WHAT YOU WILL DO
1. Answer these questions using the essay about the show This Is Us.
(a) Which actors play Rebecca and Jack Pearson?
(b) What is the show strikingly devoid of?
(c) What does the essay call the primary "religion" of American culture?
2. For each statement, say whether it agrees with the essay about the show This Is Us. Give yes or no and quote the words from the essay that decide it.
(a) Rebecca and Jack Pearson have three kids named Kevin, Randall, and Kate.
(b) The writer has not watched the show.
(c) Jack is portrayed as a distant father.

The Gaping Hole in ‘This Is Us’

There’s a reason we love This Is Us. It’s heartwarming and heartbreaking, capturing the many facets of family life and the ripple effects of loss. We laugh. We cry. We resonate and see ourselves in the characters.

We applaud it—but as much as we do, This Is Us should give us pause.

Millions of Americans, my husband and I included, have tuned in to watch the smash hit. We’ve recommended the show to friends, enjoying its compelling storyline and relatively clean content. Yet, for all the values the show explores, This Is Us is strikingly devoid of religion.

Christians shouldn’t be surprised by this. It’s a secular show created for an American culture where the primary “religion” is life, liberty, and the pursuit of happiness, interwoven with relativism and moralism. But we should take careful note of the gaping, godless hole in This Is Us. We can enjoy the show and be thankful for its themes, while still recognizing the absence of ultimate truth.

When Family Is Everything

Rebecca and Jack Pearson (Mandy Moore and Milo Ventimiglia), along with their three kids, Kevin, Randall, and Kate, are the picture of an all-American family. They love, they fight, they strive for harmony, and they deal with the disappointment of dreams deferred. Jack is portrayed as a model father-figure, involved and nurturing, yet tough as nails. He’s a humble guy-next-door who owns up to his mistakes while attempting to lead his family in what’s right.

SUPPLIED INFORMATION
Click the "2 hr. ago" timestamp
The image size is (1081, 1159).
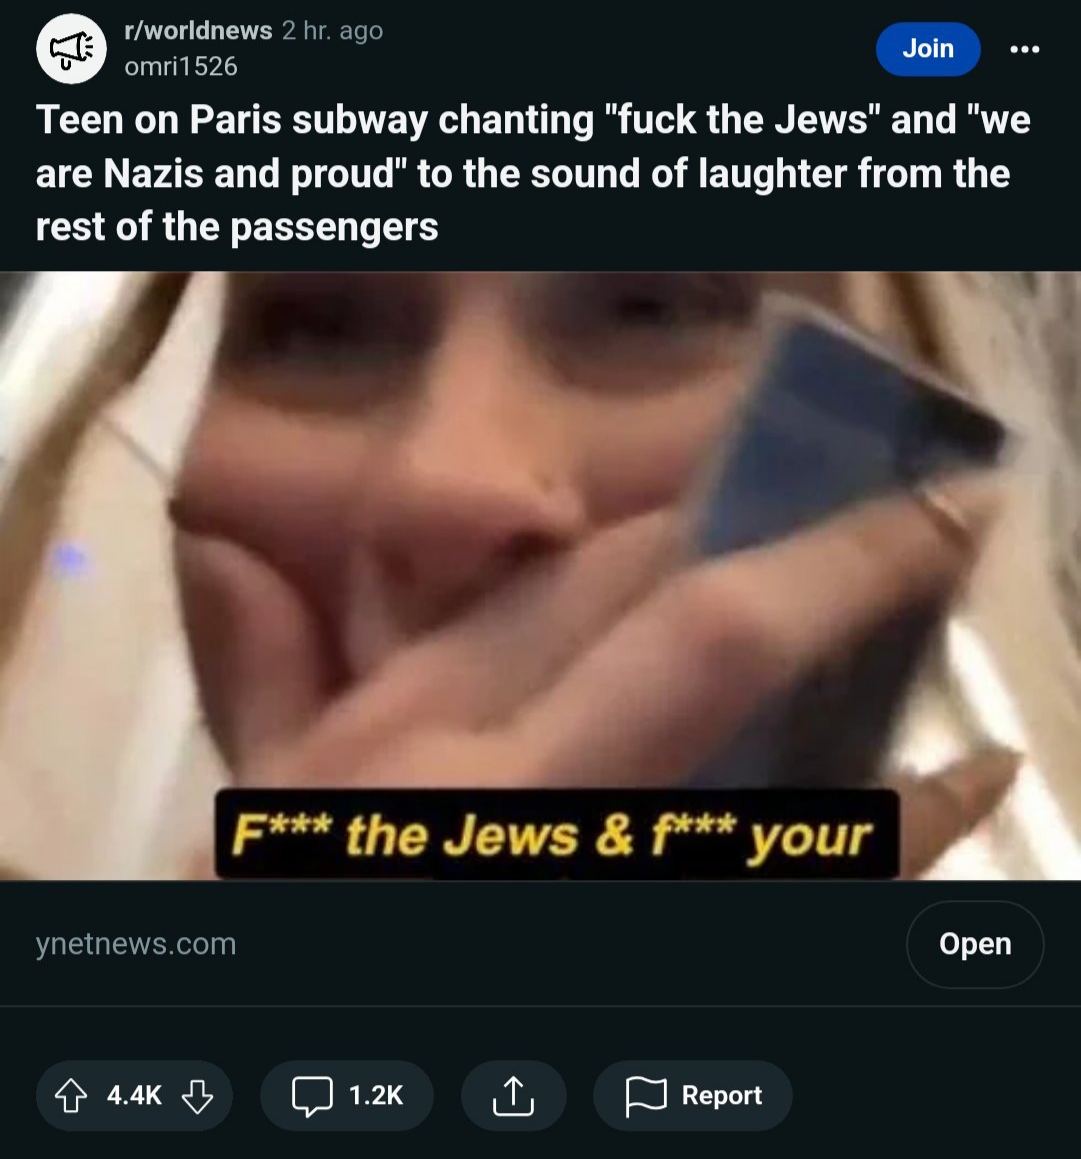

THE SOLUTIONS
1.
(a) Mandy Moore and Milo Ventimiglia.
(b) Religion.
(c) Life, liberty, and the pursuit of happiness, interwoven with relativism and moralism.

2.
(a) Yes: "along with their three kids, Kevin, Randall, and Kate"
(b) No: "Millions of Americans, my husband and I included, have tuned in to watch the smash hit."
(c) No: "Jack is portrayed as a model father-figure, involved and nurturing, yet tough as nails."